--- DOMANDE DI STUDIO ---
1. Nel brano fornito, entro quale data devono essere rilasciati i permessi per avere la riduzione del 5% degli oneri di concessione per ogni Kw di potenza prodotta?
2. Elenca tutte le riduzioni di oneri descritte nel brano fornito.
3. Indica se ciascuna affermazione concorda con il brano fornito, rispondendo sì o no e citando le parole decisive: (a) il Consiglio comunale ha approvato la delibera all'unanimità; (b) la Bcc Monte Pruno di Roscigno e Laurino ha già stipulato la convenzione; (c) l'amministrazione comunale ha previsto una riduzione dell'area industriale di Sant'Arsenio.

--- BRANO FORNITO ---
In base a una delibera che il Consiglio comunale ha approvato all’unanimità, sono previste

riduzioni degli oneri di concessione del 5% per ogni Kw di potenza prodotta in riferimento a permessi rilasciati entro il 30 maggio 2012; dopo tale data la riduzione è del 5% per ogni Kw di potenza prodotta in più rispetto al minimo previsto dalla legge.

Per quanto riguarda l’aspetto economico degli incentivi, la Bcc Monte Pruno di Roscigno e Laurino si è detta disponibile alla stipula di convenzione per concedere un tasso agevolato in favore dei cittadini che faranno richiesta di prestito.

“L’amministrazione comunale – ha detto il sindaco di Sant’Arsenio, Nicola Pica – è fortemente intenzionata a realizzare un forte programma di risparmio energetico, non solo per una questione di puro rispetto dell’ambiente che consegneremo ai nostri figli e ai nostri nipoti, ma anche per far fronte con investimenti concreti alla crisi economica in cui versa il nostro Paese, e nonostante i tagli imposti dal governo agli enti locali”.

L’amministrazione comunale ha poi previsto l’ampliamento dell’area industriale di Sant’Arsenio e una riduzione degli oneri posti a carico dei concessionari dei lotti per “rendere attrattiva l’area e favorire l’insediamento di nuove attività  - ha aggiunto Pica – in modo da creare un valore aggiunto per gli imprenditori, vista soprattutto la particolare congiuntura economica che tende a scoraggiare gli investitori privati”.

--- RECORD ESTRATTI ---

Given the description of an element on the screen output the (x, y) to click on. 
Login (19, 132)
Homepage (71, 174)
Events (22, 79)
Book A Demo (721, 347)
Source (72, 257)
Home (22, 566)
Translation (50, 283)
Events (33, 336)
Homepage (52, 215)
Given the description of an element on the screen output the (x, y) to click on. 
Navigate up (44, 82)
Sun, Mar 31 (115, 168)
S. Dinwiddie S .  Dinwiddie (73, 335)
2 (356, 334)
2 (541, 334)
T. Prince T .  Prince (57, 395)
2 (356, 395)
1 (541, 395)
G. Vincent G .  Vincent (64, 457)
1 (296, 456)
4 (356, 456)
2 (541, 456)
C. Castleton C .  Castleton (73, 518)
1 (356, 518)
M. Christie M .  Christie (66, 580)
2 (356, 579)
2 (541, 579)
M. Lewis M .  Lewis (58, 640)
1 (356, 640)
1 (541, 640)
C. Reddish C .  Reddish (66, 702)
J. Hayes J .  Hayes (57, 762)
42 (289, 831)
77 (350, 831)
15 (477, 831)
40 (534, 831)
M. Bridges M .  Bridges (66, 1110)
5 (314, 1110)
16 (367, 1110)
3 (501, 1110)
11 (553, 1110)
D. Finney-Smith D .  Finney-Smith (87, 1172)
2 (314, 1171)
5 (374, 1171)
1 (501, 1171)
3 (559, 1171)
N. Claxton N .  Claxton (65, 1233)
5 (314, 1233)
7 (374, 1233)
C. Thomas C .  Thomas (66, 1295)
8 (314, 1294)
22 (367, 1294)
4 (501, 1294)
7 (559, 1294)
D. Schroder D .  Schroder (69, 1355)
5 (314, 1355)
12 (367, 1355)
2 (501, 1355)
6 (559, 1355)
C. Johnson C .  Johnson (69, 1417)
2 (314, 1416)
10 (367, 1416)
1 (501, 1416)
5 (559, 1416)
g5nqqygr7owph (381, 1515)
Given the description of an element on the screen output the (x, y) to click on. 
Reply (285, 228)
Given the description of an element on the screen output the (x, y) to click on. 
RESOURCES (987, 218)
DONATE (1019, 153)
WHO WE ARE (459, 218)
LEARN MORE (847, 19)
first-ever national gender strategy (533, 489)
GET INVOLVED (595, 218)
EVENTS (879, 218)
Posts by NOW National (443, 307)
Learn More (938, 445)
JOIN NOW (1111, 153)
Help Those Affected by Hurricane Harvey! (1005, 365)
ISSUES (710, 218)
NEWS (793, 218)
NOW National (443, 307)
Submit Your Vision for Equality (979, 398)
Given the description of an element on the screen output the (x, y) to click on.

--- RISULTATI DELL'ESERCIZIO ---
1. Entro il 30 maggio 2012.

2.
- Riduzione degli oneri di concessione del 5% per ogni Kw di potenza prodotta, per i permessi rilasciati entro il 30 maggio 2012.
- Dopo il 30 maggio 2012, riduzione del 5% per ogni Kw di potenza prodotta in più rispetto al minimo previsto dalla legge.
- Riduzione degli oneri posti a carico dei concessionari dei lotti dell'area industriale di Sant'Arsenio.

3.
(a) Sì: «il Consiglio comunale ha approvato all’unanimità».
(b) No: «si è detta disponibile alla stipula di convenzione».
(c) No: «l’ampliamento dell’area industriale di Sant’Arsenio».